BASIC was the hammer of the age. If you were working in data processing, versus scientific or engineering, and not on an IBM, you were likely using BASIC, especially on the smaller computers.
Even then I know my father worked on several projects using embed micro computers in the early '80s whose control programs were written in BASIC.
BASIC is like that girl in Jurassic Park “This is UNIX. I KNOW this!” She was instantly empowered to solve the problems of the hour. BASIC was that tool for many. Accessible and empowering.
10 PRINT "HELLO WORLD"
RUN
Beats the heck out of K&Rs example any day of the week.
Could my Doctor have created his back office system using FORTRAN IV? Honestly, I doubt it. Folks learned BASIC out of comic books. I never saw David Ahl’s 101 Computer Games for COBOL.
Just when we computerists were rubbing our hands with glee that the industry had finally driven a stake through BASICs heart, MS released VB3, and blew every thing out of the water. VB3 crushed the dBase/Paradox/FoxPro of the day.
And, appreciate, I’m not a fan of the language BASIC as a language. I’m a fan of BASIC for its impact on computing. For its empowering nature. For enabling Doctors to feel they can put their precious time in to something like writing their own system.
MicroSoft did it right putting BASIC in to Office. In Excel, in Access, Word. WORD! A word processor that runs BASIC. As amazing a legacy Lisp has in Emacs – it’s not BASIC. It’s still for geeks and graybeards. (I wrote a word processor in BASIC once…like I said – hammer.)
There were a couple of events in my career that I hold on to. One, working at a large industrial company, my friend and I were walking by one of the people that gets our reports. She was cutting up the green bar, with scissors, re-ordering the lines, and taping them down so she could photocopy them to make the final product to pass upstream.
“Uh, you know we can do that for you, right?” “You CAN!??” And, of course, we did – a really tough 2 minute change.

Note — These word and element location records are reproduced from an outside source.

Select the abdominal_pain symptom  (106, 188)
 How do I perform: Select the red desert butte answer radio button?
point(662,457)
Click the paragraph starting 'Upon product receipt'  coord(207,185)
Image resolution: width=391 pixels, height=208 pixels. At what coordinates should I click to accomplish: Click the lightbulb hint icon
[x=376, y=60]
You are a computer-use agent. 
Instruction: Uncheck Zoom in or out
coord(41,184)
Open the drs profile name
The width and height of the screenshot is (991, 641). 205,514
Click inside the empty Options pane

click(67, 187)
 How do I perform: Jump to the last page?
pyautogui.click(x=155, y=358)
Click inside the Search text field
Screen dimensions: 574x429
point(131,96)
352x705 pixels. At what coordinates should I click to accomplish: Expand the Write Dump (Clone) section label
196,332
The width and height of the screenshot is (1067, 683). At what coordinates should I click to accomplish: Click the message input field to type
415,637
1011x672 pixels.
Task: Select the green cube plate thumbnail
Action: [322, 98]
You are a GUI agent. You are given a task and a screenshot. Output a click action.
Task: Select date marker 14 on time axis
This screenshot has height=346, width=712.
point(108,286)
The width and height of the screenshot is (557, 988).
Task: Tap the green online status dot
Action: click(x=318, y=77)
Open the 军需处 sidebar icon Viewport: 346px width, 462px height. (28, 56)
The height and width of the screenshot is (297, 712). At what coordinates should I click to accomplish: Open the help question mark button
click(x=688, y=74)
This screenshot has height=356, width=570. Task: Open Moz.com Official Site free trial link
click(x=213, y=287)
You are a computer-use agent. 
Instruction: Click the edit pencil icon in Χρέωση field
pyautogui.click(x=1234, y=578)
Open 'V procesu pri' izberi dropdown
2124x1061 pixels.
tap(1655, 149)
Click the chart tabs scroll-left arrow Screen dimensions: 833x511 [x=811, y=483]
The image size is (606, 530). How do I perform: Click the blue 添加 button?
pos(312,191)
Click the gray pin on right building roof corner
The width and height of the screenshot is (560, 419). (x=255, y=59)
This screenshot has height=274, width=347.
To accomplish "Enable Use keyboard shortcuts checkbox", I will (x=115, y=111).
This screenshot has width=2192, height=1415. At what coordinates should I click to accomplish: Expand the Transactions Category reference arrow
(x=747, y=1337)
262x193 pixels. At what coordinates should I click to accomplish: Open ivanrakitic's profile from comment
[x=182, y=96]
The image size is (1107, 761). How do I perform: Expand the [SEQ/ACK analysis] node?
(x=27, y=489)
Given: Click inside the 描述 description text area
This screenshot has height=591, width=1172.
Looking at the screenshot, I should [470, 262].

Another was a company that would run the AR aging report at the end of every day. More often than not, this other lady, an accounting clerk, would be there late in the day waiting for it. It was a long report, took, like a 1/2hr + to run, and then it had to be printed, and it that took it’s sweet time. Watching her one day, I saw here notice the report was done, and walk over to the printer, tear it off and bring it back. She then plopped the thick stack on her desk, opened it up to the last page, tore it off, and tossed the rest of it in to the recycle box.
She was just interested in the open balance at the end the report. The next day, I wrote her a report that gave her that single page, printed, in less than a minute.
Trust me when I say that these two changes really made these ladies day.
Here’s two folks, just doing their work, trying to get through the day. Where the machines that are supposed to make their day better just stand in their way. These things are supposed to empower people.
BASIC was instrumental in harnessing these machines for the greater good. Otherwise, they’re just room heaters.
I wouldn’t use BASIC today. I used it in the past as it was the hammer du jour. So, I may not care for the language, especially with todays alternatives, but I certainly appreciate for what it can do and what it did.